One of the expressions of this future vision is the Al-Jazeera TV Network, headquartered in Doha. It is already broadcasting in English and Arabic now and was one of the main alternative information sources during the occupation of Iraq. Can you elaborate on the contribution of Al-Jazeera to the Arab culture and the image of Muslims worldwide?
We are proud that we have a channel such as Al-Jazeera satellite, which evolved and developed over a short period, gaining a reputation in the world and starting to compete with major satellite channels. As you know, the channel's motto is "The opinion and the other opinion," which constitutes the basis of democracy. As to your question about to what extent Al-Jazeera shares in Arab culture and in introducing Muslims in general throughout the world, Al-Jazeera is an original Arab media service of Arab media origins; of course through its cultural programs and news, it has given and is still giving great services in this field. In terms of introducing Muslims' image to the world, we see Al-Jazeera is always there wherever there is an event, and I, as a viewer, think that Al-Jazeera is not limited only to Muslims, but rather reflects the image of all peoples and cultures.
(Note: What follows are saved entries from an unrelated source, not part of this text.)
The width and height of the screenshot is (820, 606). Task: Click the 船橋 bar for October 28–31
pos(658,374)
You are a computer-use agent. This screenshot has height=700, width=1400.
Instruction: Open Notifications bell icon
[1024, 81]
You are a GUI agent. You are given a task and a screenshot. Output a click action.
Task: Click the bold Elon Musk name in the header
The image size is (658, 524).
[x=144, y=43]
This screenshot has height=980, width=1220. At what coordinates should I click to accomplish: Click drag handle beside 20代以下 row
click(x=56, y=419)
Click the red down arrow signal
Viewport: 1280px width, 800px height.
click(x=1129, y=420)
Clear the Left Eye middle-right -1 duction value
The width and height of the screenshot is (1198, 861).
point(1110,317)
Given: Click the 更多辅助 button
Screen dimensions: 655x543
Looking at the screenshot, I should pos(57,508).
The development models I observed in Qatar and in Dubai were different in the sense that Qatar seemed to be building its future without compromising its traditions. It is creating an alternative modernity, I assume. Am I right about this?
Of course each state has its own future prospects that the country adopts and works to achieve, and for some years our country witnessed big campaigns in its development and evolution. Also, the steps made in the field of development must be based on the rules of science, technology and advanced management. That is because these rules are renewable every day and very quickly; it is imperative to introduce all that is modern to be able to keep pace with the age in which we live. But, we cannot abandon our traditions and cultural heritage during the development stage, as we must also depend on these traditions and cultural heritage because they are the basis for everything; in addition to that, we must make full use of the new modernizations and developments. I think you noticed during your visit to our country particularly that urban development in the country reflects our old heritage while reflecting the modern as well.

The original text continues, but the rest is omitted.